All during Thompson’s patter after his little “joke,” each spectator’s visual system is undergoing a brain process called neural adaptation. The responsiveness of a neural system to a constant stimulus (as measured by the firing rate of the relevant neurons) decreases with time. It is as if neurons actively ignore a constant stimulus to save their strength for signaling that a stimulus is changing. When the constant stimulus is turned off, the adapted neurons fire a “rebound” response known as an afterdischarge.
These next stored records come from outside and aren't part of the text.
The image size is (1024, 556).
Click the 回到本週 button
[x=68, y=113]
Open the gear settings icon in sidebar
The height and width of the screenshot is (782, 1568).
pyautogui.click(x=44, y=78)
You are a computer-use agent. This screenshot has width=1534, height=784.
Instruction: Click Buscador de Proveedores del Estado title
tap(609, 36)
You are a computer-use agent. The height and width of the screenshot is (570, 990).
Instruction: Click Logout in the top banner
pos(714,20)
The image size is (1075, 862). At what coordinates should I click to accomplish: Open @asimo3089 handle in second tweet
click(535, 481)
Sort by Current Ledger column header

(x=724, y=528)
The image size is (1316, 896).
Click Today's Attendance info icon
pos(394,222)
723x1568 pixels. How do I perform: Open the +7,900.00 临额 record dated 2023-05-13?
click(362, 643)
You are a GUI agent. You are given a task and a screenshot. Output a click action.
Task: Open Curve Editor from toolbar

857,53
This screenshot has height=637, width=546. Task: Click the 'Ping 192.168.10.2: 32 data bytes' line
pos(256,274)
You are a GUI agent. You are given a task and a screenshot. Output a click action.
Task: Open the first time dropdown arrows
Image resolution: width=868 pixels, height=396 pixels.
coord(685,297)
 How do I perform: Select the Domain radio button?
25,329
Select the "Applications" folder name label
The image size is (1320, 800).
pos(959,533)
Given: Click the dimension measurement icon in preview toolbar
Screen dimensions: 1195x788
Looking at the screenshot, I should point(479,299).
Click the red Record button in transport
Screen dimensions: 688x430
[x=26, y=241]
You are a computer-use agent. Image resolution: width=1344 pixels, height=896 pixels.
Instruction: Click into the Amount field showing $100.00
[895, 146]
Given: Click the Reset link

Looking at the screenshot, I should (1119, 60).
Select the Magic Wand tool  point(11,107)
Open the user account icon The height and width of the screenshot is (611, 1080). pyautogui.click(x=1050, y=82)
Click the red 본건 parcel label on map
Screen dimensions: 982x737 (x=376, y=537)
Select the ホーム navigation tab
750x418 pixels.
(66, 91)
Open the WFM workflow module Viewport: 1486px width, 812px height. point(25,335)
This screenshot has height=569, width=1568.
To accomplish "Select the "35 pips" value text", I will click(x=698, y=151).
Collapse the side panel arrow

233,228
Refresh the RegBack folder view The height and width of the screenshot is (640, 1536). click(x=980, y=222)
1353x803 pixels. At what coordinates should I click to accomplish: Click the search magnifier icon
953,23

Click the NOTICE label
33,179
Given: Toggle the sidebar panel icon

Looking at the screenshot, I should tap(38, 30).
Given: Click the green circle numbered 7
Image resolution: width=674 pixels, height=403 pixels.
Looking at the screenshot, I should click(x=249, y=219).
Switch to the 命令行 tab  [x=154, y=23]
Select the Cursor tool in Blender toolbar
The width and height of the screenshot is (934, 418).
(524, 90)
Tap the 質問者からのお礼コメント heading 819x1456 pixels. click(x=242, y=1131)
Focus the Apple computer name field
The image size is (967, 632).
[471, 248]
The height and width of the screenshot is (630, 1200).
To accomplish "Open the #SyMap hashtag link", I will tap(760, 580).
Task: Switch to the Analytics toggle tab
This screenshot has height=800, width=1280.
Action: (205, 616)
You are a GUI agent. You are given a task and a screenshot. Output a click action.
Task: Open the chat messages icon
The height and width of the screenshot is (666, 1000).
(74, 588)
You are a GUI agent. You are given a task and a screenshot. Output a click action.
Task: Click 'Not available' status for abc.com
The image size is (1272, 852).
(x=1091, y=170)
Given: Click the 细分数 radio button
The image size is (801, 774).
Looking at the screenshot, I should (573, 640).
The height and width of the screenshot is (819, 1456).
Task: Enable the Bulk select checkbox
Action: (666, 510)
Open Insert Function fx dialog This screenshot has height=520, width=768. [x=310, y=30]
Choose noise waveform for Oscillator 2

In this case, the adapting stimulus is the red-lit dress, and Thompson knows that the spectators’ retinal neurons will rebound for a fraction of a second after the lights are dimmed. The audience will continue to see a red afterimage in the shape of the woman. During that split second, a trap door in the stage opens briefly, and the white dress, held only lightly in place with Velcro and attached to invisible cables leading under the stage, is ripped from her body. Then the lights come back up.

Two other factors help to make the trick work. First, the lighting is so bright just before the dress comes off that when it dims, the spectators cannot see the rapid motions of the cables and the white dress as they disappear underneath the stage. The same temporary blindness can overtake you when you walk from a sunny street into a dimly lit shop. Second, Thompson performs the real trick only after the audience thinks it is already over. That gains him an important cognitive advantage—the spectators are not looking for a trick at the critical moment, and so they slightly relax their scrutiny.